(Pixel coordinate grounding data)
·····

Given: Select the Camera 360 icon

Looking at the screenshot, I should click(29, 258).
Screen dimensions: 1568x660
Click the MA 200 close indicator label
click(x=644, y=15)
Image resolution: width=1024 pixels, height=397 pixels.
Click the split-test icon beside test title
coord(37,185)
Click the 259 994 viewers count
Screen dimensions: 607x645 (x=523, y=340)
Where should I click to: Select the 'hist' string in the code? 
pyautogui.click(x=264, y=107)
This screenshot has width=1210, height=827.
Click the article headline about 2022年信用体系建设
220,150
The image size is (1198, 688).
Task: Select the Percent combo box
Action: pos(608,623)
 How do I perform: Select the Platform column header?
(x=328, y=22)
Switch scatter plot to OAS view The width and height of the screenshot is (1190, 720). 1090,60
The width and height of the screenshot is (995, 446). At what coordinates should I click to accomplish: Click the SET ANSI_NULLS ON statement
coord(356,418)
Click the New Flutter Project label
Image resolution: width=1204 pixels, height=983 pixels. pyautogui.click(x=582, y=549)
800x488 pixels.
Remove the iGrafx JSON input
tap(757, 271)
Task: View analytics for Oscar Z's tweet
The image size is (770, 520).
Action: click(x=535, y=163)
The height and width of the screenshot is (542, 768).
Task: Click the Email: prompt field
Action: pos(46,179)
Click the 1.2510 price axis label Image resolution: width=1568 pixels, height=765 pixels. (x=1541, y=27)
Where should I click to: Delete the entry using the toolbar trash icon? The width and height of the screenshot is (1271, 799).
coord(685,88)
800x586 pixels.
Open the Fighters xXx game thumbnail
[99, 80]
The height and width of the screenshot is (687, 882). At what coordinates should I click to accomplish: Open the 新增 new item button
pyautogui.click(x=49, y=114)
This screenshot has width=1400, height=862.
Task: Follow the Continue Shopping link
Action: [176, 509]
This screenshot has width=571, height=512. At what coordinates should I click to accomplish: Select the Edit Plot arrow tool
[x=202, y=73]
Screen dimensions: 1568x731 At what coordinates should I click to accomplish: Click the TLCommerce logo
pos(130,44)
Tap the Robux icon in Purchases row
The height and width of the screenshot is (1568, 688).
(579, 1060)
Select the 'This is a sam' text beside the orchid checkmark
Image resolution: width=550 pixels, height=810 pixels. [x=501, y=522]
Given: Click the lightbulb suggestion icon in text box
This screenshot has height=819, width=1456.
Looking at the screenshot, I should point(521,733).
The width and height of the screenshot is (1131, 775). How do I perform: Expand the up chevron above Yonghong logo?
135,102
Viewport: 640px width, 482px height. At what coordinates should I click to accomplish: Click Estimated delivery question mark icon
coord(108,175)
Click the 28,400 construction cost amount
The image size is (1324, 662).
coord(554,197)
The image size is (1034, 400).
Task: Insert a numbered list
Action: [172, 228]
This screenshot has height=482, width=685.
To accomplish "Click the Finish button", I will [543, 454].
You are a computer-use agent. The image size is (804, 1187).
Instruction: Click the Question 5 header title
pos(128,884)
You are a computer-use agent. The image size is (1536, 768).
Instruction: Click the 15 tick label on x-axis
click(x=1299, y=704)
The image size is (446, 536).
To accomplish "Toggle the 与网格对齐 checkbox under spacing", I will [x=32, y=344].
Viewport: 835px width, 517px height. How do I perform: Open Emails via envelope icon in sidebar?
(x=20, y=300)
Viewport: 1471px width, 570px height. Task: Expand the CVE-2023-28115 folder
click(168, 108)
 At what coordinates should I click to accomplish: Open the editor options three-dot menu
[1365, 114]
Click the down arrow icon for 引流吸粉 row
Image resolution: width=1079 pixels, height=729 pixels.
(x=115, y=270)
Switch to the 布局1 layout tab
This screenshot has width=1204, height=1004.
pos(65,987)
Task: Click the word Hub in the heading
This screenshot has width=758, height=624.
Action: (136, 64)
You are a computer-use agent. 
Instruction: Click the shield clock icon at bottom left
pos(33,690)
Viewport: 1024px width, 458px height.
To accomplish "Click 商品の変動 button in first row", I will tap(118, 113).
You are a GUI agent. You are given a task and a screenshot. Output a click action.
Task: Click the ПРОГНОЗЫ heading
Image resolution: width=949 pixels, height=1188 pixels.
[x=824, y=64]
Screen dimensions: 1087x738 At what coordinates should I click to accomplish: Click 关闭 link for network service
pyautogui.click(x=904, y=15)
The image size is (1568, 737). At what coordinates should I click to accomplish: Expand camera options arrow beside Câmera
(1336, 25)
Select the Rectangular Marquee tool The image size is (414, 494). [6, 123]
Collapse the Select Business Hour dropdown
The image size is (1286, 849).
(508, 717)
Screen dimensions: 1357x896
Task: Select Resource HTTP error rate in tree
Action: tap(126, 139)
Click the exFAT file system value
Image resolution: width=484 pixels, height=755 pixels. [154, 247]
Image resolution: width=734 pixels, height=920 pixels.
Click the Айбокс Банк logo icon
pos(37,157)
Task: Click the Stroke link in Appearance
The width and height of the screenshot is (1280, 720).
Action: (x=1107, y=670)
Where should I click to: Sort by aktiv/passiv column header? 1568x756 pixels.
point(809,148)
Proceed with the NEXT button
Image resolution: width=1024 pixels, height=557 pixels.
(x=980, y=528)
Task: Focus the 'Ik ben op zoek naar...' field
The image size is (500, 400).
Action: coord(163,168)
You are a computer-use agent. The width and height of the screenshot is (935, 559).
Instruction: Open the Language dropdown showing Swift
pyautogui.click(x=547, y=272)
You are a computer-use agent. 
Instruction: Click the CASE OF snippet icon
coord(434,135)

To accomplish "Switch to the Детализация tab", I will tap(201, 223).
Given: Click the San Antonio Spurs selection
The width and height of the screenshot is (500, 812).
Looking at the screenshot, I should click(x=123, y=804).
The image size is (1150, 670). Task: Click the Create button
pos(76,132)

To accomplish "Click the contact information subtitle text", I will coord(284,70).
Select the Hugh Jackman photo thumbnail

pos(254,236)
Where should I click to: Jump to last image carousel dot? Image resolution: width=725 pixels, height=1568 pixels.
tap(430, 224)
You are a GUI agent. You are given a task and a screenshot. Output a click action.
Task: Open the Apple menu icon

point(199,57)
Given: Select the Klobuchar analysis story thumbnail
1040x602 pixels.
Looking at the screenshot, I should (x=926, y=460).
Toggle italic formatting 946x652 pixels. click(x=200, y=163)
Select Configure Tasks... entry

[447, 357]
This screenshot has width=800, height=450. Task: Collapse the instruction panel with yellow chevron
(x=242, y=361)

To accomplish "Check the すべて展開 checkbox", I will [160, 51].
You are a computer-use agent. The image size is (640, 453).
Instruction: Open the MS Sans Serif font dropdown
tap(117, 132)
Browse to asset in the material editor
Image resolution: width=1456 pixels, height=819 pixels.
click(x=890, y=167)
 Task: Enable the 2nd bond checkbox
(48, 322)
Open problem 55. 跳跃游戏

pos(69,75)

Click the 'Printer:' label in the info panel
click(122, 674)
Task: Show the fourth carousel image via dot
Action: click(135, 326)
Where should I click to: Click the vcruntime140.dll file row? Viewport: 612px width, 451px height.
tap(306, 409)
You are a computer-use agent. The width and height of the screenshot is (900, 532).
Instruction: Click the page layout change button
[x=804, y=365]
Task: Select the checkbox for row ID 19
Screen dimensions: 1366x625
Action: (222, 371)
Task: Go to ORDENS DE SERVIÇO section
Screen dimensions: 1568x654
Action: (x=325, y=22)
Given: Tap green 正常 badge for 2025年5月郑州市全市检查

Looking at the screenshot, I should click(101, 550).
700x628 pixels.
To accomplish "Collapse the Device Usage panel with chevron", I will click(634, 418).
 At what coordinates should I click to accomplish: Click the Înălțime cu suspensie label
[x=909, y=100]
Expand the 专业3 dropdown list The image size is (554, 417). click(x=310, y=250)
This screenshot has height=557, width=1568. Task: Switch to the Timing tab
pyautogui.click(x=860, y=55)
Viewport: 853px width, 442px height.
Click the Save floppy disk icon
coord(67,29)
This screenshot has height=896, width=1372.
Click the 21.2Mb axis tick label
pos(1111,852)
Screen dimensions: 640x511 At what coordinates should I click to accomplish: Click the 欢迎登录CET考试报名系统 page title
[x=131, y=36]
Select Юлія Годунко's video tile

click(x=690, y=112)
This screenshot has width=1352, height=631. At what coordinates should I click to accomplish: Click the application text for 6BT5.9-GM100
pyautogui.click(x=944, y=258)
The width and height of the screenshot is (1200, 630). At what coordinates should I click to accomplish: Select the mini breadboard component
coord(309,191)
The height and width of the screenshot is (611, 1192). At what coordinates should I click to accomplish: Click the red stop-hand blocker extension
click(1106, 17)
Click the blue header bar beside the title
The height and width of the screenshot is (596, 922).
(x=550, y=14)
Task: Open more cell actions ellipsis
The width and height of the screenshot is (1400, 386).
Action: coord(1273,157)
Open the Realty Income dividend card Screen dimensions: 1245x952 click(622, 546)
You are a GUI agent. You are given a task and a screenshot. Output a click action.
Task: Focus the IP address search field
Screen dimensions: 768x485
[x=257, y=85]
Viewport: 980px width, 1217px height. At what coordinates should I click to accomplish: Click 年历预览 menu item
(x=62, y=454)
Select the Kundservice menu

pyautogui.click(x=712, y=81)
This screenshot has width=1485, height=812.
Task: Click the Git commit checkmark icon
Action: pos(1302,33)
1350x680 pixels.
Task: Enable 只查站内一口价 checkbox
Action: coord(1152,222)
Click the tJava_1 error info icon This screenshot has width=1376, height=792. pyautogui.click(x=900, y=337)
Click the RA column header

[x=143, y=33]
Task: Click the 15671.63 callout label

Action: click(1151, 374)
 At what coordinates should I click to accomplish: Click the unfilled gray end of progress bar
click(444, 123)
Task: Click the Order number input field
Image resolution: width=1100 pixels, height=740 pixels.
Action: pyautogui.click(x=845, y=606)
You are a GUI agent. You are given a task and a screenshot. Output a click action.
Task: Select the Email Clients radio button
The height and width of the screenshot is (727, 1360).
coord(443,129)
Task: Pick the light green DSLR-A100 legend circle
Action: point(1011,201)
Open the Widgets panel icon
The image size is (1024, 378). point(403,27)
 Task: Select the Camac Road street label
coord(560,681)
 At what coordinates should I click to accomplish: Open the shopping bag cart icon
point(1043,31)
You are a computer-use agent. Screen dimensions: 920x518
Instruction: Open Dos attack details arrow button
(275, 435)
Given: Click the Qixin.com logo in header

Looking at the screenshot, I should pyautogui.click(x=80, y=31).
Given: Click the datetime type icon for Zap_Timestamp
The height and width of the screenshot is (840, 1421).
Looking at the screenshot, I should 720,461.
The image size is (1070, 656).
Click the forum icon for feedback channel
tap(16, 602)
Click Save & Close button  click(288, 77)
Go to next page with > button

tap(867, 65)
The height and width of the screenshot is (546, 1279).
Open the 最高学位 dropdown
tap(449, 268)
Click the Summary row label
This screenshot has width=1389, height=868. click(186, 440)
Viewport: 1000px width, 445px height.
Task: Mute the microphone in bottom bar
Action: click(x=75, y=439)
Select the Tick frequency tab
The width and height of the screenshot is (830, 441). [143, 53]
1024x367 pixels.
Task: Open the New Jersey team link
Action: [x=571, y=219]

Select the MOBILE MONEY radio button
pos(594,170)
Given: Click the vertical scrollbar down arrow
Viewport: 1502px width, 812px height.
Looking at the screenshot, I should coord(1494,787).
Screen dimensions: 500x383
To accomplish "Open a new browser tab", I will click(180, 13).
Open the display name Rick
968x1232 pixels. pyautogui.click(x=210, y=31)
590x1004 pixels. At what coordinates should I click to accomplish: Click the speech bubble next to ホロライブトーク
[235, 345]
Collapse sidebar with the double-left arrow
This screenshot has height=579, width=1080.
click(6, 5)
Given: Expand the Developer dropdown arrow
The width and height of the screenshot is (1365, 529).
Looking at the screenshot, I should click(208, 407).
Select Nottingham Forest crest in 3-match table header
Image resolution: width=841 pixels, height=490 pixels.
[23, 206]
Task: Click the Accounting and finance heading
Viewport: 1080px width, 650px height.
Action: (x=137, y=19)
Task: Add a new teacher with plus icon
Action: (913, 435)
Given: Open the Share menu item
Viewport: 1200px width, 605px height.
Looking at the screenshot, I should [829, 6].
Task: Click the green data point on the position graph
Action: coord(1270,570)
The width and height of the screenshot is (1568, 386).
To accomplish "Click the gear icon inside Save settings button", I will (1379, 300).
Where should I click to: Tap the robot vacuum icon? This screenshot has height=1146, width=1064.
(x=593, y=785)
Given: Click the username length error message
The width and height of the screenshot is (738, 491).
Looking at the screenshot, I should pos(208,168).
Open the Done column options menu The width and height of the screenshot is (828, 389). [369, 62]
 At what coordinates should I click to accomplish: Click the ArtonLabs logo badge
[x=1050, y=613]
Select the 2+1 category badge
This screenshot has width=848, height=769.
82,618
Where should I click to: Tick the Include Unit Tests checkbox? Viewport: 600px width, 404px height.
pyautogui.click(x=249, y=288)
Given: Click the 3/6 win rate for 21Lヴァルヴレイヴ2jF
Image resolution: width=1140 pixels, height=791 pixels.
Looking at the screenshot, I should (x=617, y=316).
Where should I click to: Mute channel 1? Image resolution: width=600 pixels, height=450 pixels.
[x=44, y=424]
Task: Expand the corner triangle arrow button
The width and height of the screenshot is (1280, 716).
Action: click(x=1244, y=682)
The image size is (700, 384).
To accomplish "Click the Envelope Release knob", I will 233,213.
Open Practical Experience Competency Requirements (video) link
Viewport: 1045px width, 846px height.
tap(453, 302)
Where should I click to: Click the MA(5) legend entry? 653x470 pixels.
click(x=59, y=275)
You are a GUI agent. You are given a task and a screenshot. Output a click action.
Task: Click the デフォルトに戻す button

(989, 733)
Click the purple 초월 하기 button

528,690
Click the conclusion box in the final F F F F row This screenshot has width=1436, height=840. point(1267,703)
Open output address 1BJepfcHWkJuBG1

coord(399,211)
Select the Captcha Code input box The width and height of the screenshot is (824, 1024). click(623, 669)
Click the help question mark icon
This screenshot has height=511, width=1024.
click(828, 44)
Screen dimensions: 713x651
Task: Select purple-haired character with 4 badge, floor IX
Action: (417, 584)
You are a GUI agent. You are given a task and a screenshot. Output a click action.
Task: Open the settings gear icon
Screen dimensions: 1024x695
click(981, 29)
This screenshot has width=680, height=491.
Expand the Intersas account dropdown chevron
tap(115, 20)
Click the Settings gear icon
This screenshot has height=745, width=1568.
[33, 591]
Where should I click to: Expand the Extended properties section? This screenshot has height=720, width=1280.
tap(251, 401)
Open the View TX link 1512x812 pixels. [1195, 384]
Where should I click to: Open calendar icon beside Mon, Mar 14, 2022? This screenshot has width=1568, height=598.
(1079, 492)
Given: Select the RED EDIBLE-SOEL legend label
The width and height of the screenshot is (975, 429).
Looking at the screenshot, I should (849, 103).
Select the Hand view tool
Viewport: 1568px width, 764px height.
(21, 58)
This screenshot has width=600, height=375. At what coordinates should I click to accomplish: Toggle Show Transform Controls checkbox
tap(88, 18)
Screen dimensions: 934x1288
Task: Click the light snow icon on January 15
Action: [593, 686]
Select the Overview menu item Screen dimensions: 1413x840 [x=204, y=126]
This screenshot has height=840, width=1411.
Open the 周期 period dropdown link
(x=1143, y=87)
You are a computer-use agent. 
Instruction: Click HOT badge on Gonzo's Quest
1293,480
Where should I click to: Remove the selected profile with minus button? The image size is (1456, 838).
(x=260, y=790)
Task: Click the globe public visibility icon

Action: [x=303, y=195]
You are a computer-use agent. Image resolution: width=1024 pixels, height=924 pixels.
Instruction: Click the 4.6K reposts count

·····

Task prompt
There is a run of lines above from the one with "Given: Click the vertical" to the one with "Open the Done"; print exactly that run, both ends included, and nothing else.

Response box
Given: Click the vertical scrollbar down arrow
Viewport: 1502px width, 812px height.
Looking at the screenshot, I should coord(1494,787).
Screen dimensions: 500x383
To accomplish "Open a new browser tab", I will click(180, 13).
Open the display name Rick
968x1232 pixels. pyautogui.click(x=210, y=31)
590x1004 pixels. At what coordinates should I click to accomplish: Click the speech bubble next to ホロライブトーク
[235, 345]
Collapse sidebar with the double-left arrow
This screenshot has height=579, width=1080.
click(6, 5)
Given: Expand the Developer dropdown arrow
The width and height of the screenshot is (1365, 529).
Looking at the screenshot, I should click(208, 407).
Select Nottingham Forest crest in 3-match table header
Image resolution: width=841 pixels, height=490 pixels.
[23, 206]
Task: Click the Accounting and finance heading
Viewport: 1080px width, 650px height.
Action: (x=137, y=19)
Task: Add a new teacher with plus icon
Action: (913, 435)
Given: Open the Share menu item
Viewport: 1200px width, 605px height.
Looking at the screenshot, I should [829, 6].
Task: Click the green data point on the position graph
Action: coord(1270,570)
The width and height of the screenshot is (1568, 386).
To accomplish "Click the gear icon inside Save settings button", I will (1379, 300).
Where should I click to: Tap the robot vacuum icon? This screenshot has height=1146, width=1064.
(x=593, y=785)
Given: Click the username length error message
The width and height of the screenshot is (738, 491).
Looking at the screenshot, I should pos(208,168).
Open the Done column options menu The width and height of the screenshot is (828, 389). [369, 62]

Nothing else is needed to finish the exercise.